The Times notes that “A  defining feature of an HMO is  the restriction placed over which doctor or hospital a patient can use, which was a primary reason so many floundered in the 1990s. Doctors and patients complained about their lack of choices. Critics also accused the plans of denying patients tests and procedures to save money, and many plans were seen as offering low-quality care.”

But, The Times reports: “Despite the stigma and many failed efforts, insurers say they are eager to push a revamped version that revives many of the same features that restrict choices as a way of lowering costs. Insurers are already promoting HMO’s on the state exchanges created under the federal health law, and many are trying to persuade more companies and their employees to sign up.”

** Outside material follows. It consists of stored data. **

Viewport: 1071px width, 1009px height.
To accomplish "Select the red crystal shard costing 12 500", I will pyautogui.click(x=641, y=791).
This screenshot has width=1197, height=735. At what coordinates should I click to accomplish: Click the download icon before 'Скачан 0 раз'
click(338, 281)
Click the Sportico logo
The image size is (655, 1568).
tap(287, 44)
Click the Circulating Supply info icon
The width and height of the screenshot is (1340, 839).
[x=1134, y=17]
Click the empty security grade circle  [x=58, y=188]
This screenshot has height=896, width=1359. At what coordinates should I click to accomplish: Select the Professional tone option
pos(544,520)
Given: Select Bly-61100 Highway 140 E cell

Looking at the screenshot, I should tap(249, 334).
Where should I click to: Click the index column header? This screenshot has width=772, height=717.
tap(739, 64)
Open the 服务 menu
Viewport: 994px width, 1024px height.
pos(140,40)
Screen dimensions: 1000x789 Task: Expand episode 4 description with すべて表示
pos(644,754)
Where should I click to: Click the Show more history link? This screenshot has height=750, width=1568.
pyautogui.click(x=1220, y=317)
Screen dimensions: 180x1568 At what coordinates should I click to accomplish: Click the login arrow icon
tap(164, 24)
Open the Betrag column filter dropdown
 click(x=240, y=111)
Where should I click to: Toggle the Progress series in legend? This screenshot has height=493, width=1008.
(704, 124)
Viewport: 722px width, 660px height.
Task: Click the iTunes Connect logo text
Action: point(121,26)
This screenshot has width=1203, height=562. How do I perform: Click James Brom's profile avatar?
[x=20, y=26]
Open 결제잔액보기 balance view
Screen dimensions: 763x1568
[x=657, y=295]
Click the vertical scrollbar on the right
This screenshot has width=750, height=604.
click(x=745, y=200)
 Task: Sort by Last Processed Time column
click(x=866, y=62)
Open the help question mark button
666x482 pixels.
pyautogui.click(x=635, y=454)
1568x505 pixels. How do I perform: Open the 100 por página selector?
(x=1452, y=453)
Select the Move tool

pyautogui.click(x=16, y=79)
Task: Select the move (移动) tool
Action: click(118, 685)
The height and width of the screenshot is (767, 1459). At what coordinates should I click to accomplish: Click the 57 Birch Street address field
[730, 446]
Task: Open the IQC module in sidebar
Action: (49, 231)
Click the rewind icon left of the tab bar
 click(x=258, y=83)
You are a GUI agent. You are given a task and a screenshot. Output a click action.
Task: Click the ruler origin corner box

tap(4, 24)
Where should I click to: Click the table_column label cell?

Putting more patients into narrower provider networks is  crucial to bringing America’s astronomical health care under contr0l.


Medicare Advantage plans: Which perform best

 

FierceHealthPayer looks at a McKinsey & Co. report on the 2016 Medicare Advantage (MA) Star Ratings  to see what’s working best.

The main cause of these better marks is improved plan performance, not CMS changes to cut-points, measures or methodology. “While the report notes that changes to certain individual measures did influence the ratings of some plans, overall the scoring changes largely canceled each other out.”

Other findings from the report, as summarized by FierceHealthPayer, include:

  • “Although health maintenance organization plans outperformed the market in previous years, preferred provider organization plans ranked highest this year.
  • “Plans built around integrated delivery networks (in particular, Kaiser Permanente) received a higher weighted average rating than plans offered by commercial carriers or Blues carriers. But commercial and Blues carriers continue to close the gap, the report notes.
  • “Medicare Advantage plans with more members tended to do better, as the 2016 enrollment-weighted average star ratings are lower for carriers with fewer than 20,000 M.A. members than for carriers with M.A. enrollment between 20,000 and 100,000 or plans with more than 100,000 members.”

Healthcare ‘management by process’

 

This HealthAffairs blog entry  by John Toussaint discusses  the ThedaCare Center for Healthcare Value‘s framework for transforming healthcare delivery through improvement-management techniques similar to the “management by process” espoused by Edwards Deming in the 1980s.

The framework has many  principles from  such big manufacturers as Toyota— now being applied to healthcare— using the “concepts of Plan-Do-Study-Act (PDSA) thinking, developing model cell areas to test new concepts, spreading new processes, and building new sets of standards for leadership and daily management.”

A “model cell” is a place, “usually a clinic or a department, where care is completely redesigned. The process change leads to new roles and responsibilities for everyone involved.”

An example: “At the Palo Alto Medical Foundation, in California, there was a need to deliver a better patient service experience while reducing cost.

“A well-known health maintenance organization (HMO) was aggressively competing with Palo Alto with better quality at a lower cost, so the organization’s leaders began model cell work in one clinic in Fremont, Calif. They eliminated doctors’ private offices, developed dyads between doctors and medical assistants, started two-minute morning huddles to understand demand for the day, and in one year, completely redesigned the entire outpatient experience. ”

Mr. Toussaint also looked at MemorialCare, in Long Beach, Calif., where a group of “specially trained facilitators teach the management team how to be successful ‘lean’ managers. This is not training in a classroom with PowerPoint slides. Instead, it is applying principles and tools to the real work; where value is created for the patient at the bedside.

“Facilitators train leaders in ‘visual management,’ which involves setting up visual management boards, identifying and posting key metrics that relate to performance of the department, and encouraging staff to post ideas for improvement. Managers are also trained to teach frontline staff to identify and solve problems, and how to map processes of care to understand which steps in the process are non-value-added to the patient.”